== RECORDED INFORMATION ==
---------------

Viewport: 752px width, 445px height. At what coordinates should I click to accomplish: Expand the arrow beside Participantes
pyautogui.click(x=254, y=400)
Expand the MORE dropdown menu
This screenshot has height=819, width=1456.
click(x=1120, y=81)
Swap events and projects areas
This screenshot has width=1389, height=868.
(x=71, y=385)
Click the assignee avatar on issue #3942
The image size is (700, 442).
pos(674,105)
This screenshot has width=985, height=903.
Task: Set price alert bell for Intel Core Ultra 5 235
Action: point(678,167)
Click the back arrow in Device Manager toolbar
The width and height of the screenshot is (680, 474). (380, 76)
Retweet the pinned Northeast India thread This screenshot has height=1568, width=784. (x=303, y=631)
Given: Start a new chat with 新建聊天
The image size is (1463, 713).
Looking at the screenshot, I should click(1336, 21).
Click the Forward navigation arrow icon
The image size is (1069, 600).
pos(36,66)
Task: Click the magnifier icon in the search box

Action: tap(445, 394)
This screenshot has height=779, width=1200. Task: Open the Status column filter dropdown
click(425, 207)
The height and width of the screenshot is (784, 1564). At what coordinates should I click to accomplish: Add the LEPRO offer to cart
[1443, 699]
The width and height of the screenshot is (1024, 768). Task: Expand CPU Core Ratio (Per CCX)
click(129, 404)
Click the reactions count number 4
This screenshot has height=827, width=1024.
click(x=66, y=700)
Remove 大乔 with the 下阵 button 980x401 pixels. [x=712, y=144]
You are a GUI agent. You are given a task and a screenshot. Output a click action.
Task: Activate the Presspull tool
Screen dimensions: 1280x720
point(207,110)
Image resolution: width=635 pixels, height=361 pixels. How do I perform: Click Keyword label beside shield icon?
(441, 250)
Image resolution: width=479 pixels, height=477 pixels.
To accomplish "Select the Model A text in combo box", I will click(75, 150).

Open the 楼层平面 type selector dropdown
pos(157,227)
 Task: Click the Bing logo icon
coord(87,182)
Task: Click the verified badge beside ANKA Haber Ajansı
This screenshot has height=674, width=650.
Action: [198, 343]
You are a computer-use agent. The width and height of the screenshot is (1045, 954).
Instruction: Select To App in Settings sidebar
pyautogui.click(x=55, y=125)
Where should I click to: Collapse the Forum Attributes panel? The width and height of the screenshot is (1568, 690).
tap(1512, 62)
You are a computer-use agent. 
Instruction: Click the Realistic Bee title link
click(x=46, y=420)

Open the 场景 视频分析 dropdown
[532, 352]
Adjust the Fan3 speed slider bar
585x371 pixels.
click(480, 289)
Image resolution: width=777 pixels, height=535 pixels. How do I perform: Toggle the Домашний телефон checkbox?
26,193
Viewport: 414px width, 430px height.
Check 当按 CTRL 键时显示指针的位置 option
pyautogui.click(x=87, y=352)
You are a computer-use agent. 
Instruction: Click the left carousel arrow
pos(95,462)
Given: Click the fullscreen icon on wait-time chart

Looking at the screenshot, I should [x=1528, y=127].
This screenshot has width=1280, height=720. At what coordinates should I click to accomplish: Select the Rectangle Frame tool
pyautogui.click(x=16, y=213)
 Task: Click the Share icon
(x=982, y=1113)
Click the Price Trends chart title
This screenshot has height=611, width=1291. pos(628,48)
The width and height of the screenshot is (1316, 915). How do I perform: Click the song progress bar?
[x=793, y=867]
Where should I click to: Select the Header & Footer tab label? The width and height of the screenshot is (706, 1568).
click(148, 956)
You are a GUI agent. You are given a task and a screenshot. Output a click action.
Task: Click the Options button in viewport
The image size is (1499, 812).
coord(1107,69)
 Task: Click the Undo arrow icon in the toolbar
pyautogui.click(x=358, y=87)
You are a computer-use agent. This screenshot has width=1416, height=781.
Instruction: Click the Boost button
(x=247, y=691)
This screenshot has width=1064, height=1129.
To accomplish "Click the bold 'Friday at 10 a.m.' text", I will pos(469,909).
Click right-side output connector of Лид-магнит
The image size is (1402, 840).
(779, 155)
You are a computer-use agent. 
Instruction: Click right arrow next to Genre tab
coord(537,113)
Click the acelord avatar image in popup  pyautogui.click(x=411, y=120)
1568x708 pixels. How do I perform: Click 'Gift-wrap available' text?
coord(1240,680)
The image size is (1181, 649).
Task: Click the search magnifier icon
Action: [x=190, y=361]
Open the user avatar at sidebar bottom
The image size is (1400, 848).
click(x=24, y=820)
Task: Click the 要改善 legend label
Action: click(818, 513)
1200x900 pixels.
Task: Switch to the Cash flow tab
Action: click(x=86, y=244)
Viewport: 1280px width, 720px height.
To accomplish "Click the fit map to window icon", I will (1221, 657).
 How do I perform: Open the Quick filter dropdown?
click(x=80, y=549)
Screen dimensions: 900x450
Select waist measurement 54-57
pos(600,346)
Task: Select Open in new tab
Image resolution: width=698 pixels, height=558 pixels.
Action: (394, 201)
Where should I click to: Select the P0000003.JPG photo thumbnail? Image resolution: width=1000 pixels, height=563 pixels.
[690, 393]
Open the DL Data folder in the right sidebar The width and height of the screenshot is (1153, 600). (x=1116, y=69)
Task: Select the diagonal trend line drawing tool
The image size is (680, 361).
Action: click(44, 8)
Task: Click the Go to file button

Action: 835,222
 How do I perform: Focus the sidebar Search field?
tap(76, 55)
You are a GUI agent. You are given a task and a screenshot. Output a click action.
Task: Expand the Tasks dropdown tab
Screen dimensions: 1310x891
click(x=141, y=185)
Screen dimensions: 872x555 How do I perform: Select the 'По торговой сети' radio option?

---------------

== WHAT YOU NEED TO DO ==
Find the word "with" in the listing above, then copy each line where it turns up.

== ANSWER FOR THIS EXERCISE ==
Given: Start a new chat with 新建聊天
Remove 大乔 with the 下阵 button 980x401 pixels. [x=712, y=144]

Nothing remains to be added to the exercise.